When I was a kid, I had a subscription to Popular Science. I’m sure this isn’t precisely right, but it seemed that almost every issue featured hovercrafts, tilt-rotor aircraft, or nuclear fusion. When I was a teen, I subscribed to the now-defunct, and at first very cool, Omni. Nowadays, I subscribe to Scientific American (and understand about two-thirds of it).
Generating power through nuclear fusion offers the prospect of unlimited energy (all you need is sea-water), emissions-free. The government has spent billions and billions of dollars on fusion research.

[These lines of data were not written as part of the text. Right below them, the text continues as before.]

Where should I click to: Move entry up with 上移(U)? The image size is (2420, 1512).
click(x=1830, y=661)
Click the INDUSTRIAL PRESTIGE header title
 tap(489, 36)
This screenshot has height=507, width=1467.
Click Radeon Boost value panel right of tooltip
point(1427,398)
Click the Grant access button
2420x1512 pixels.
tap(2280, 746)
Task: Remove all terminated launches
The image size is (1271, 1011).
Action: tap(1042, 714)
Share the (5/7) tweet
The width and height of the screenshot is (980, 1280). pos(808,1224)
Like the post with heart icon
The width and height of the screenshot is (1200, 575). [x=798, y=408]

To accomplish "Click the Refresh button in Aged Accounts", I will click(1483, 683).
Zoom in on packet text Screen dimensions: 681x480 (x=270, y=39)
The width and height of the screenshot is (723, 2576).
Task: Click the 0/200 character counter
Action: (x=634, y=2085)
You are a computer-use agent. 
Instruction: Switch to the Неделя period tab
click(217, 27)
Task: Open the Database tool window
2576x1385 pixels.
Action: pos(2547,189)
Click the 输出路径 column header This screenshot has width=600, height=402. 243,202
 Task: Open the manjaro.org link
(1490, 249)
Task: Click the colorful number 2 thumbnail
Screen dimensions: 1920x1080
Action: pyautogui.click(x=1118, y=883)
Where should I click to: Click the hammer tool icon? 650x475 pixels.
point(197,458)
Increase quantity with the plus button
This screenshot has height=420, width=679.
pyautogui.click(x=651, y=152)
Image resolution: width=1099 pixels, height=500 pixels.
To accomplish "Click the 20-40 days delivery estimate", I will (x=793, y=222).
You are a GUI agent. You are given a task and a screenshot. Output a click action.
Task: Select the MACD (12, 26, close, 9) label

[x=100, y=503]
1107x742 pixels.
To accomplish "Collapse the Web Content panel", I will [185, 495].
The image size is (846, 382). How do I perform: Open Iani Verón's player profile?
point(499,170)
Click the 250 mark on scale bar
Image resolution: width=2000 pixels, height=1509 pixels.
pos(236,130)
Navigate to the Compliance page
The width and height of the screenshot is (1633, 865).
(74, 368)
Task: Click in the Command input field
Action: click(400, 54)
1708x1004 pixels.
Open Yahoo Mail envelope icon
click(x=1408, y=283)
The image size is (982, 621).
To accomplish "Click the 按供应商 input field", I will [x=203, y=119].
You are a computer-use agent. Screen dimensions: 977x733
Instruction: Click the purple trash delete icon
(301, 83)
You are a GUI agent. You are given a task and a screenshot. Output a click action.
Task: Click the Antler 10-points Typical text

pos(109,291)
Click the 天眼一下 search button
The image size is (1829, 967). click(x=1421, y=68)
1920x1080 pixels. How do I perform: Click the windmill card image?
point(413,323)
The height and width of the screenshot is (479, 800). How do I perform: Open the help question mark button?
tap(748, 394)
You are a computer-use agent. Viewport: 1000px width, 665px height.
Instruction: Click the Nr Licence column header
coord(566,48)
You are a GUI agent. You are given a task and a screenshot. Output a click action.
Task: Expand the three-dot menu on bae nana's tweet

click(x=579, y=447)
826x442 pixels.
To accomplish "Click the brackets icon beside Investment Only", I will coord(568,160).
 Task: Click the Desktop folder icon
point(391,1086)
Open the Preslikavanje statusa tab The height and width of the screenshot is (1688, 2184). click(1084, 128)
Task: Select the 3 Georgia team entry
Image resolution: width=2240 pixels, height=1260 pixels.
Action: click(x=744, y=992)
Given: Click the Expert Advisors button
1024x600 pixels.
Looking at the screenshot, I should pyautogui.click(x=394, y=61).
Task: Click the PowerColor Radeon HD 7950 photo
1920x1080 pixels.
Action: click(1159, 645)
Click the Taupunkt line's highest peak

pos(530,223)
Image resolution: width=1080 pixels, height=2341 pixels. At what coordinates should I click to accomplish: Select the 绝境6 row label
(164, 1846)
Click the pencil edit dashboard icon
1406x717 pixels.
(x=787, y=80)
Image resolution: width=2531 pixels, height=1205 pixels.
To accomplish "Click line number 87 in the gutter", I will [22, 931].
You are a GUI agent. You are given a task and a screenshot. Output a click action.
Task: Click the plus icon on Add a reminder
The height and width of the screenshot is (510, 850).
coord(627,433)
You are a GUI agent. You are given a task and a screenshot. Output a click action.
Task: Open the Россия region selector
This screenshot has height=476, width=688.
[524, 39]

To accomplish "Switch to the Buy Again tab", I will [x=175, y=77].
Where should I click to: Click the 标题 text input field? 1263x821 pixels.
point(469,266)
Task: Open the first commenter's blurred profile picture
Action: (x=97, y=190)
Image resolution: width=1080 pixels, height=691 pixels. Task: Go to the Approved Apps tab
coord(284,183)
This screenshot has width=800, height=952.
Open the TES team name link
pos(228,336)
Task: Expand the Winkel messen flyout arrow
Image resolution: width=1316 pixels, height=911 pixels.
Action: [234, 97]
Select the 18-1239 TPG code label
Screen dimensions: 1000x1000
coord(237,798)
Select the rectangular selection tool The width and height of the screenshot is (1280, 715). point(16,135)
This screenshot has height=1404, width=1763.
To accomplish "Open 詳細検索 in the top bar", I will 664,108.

Every article I read had fusion ‘just around the corner’ – about 20 years down the road. Well, here we are 20 years later, and the Department of Energy funding has spent 13 years building the National Ignition Facility, which to date has cost approximately $4.2 billion. It’s designed to produce for the first time, a net gain of energy – previous efforts have always ‘cost’ more energy than is produced.
Great news, right? Well, it looks like we’re still at 20 years away, at least. The current Scientific American has a piece (subscription required), that says that moving from ‘ignition’ to commercial feasibility is going to be a very hard, and probably a very long row to hoe.
Apparently, firing 192 lasers to strike within 6 picoseconds, a 2mm pellet of deuterium/tritium chilled to –275 Centigrade, heating it to 100 million degrees (10x hotter than the center of the sun, it becomes the highest temperature in the solar system), is the easy part.
Issues range from sustaining the reaction, to the neutron emissions that cause serious damage to the confinement chamber, to getting the heat out, to a bunch of other things that people way smarter than me, haven’t figured out how to do yet (like firing the lasers 4x a second, rather than the once every other day they can do now).
This isn’t to say it won’t ever happen, and we should keep plugging– if it works, it will change the planet, and probably the course of civilization; and I hope I’m wrong, but it’s probably something that’s going to be enjoyed by our children, or their own children. Sort of like a full-length Second Avenue Subway.